Age was the second most significant factor in our RPA model. This finding may be expected given the primary outcome of OS. In addition, some studies have suggested improved baseline survival in younger patients with oral cavity cancer. Other prognostic factors discovered in univariate analysis are consistent with those of similar studies. However, few studies focused on patients undergoing surgical salvage. Goto et al investigated prognostic factors after salvage surgery for patients with OCSCC in the oral tongue subsite only. In this cohort, stage, nodal status, extracapsular extension, and disease-free interval were found to be significant prognostic indicators on univariate analysis. However, in the multivariable analysis, only extracapsular spread was an independent prognostic factor for OS. In their cohort, 68% of the patients underwent primary treatment with radiotherapy only, whereas all patients in our study were treated with primary surgery with or without adjuvant therapy.

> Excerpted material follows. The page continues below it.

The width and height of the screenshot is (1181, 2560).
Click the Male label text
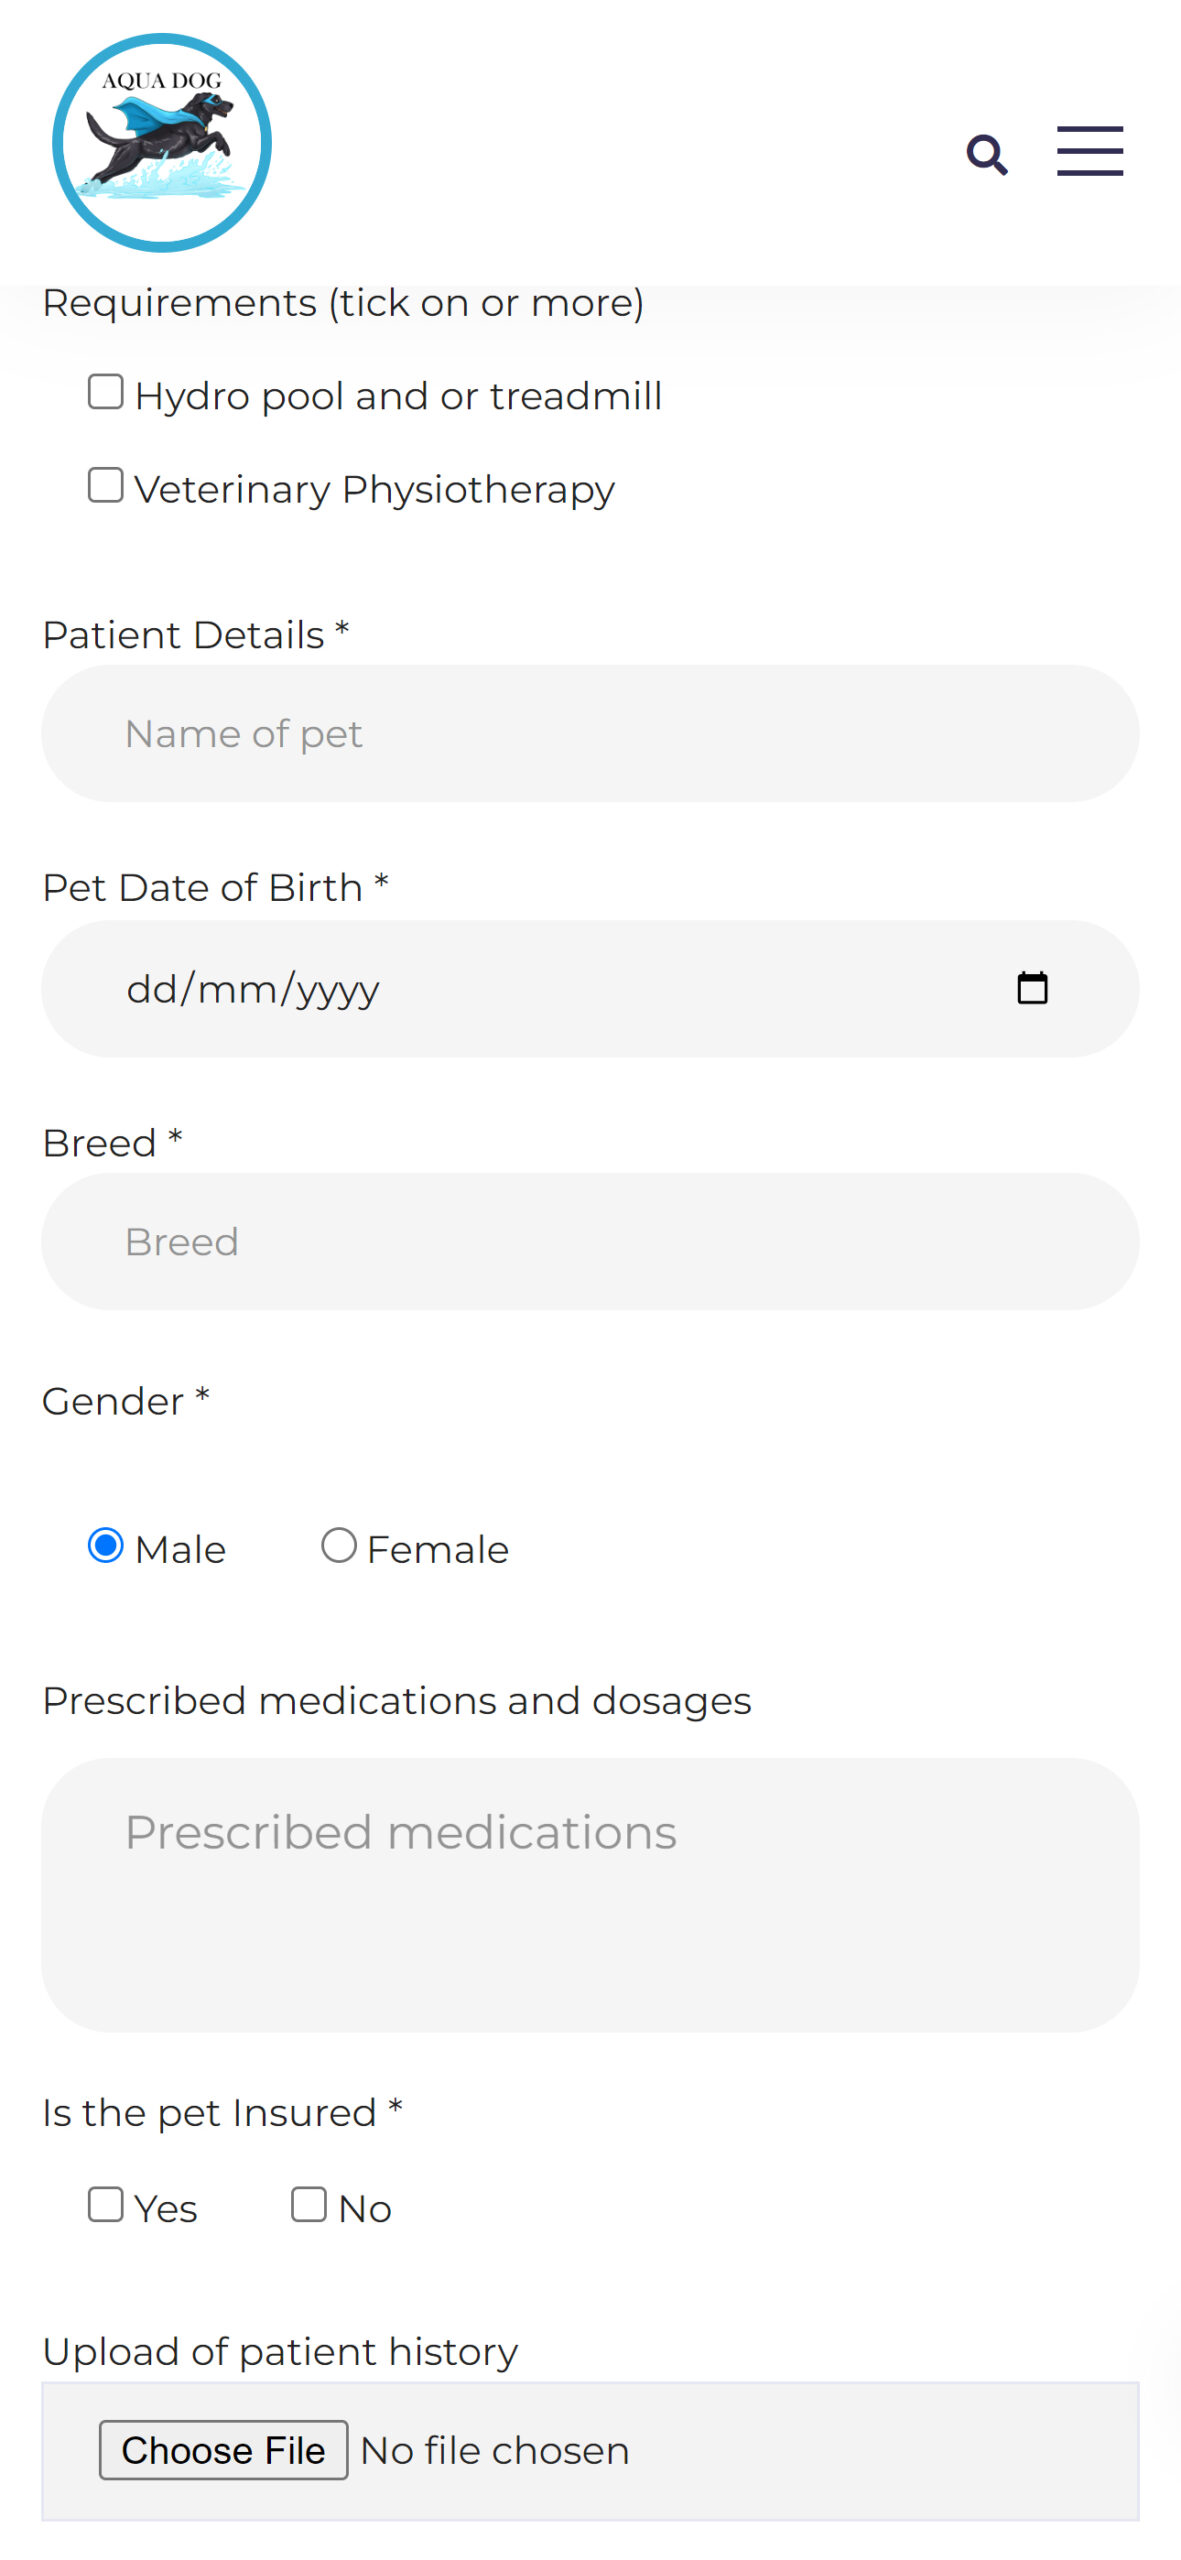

Functional outcome following treatment is a major consideration in treatment choice. The presence of a gastrostomy tube offers an objective and robust measurement of swallowing function. The overall rate of gastrostomy tube dependence in our series (46%) falls within the rate of gastrostomy tubes in the literature of 25% to 50%. However, when gastrostomy tube dependence was stratified by risk groups, the percentage of gastrostomy tube dependency in the high- and intermediate-risk groups was considerably higher. However, the rate in young patients without prior adjuvant therapy was only 15%.
Limitations
This study is primarily limited by the sample size. The population was a highly selected subset of patients who not only had recurrent OCSCC but also was deemed appropriate for curative intent salvage surgery. The strict inclusion criteria enabled a consistent study population but limited our ability to further stratify patients in the RPA model, where terminal nodes of the model were the sample size within each node. Continued patient recruitment may allow further analysis and stratification of patients according to prognosis. Findings may vary, especially in populations with different etiologic factors contributing to OCSCC, such as betel nut use or reverse smoking. Despite these limitations, our findings of diverging OS rates in 3 risk categories may help to guide discussions with patients who have recurrent OCSCC.
Conclusions
Patients undergoing salvage surgery with curative intent for recurrent OCSCC have a poor prognosis. Those who received adjuvant treatment at the time of initial treatment had the worst outcome with a 5-year OS of 10%. Patients who underwent only primary surgery for their initial tumor fared better. This marked difference in OS should be taken into consideration with patient comorbidities, potential morbidity of surgery, and patient goals when deciding treatment options for patients with recurrent OCSCC.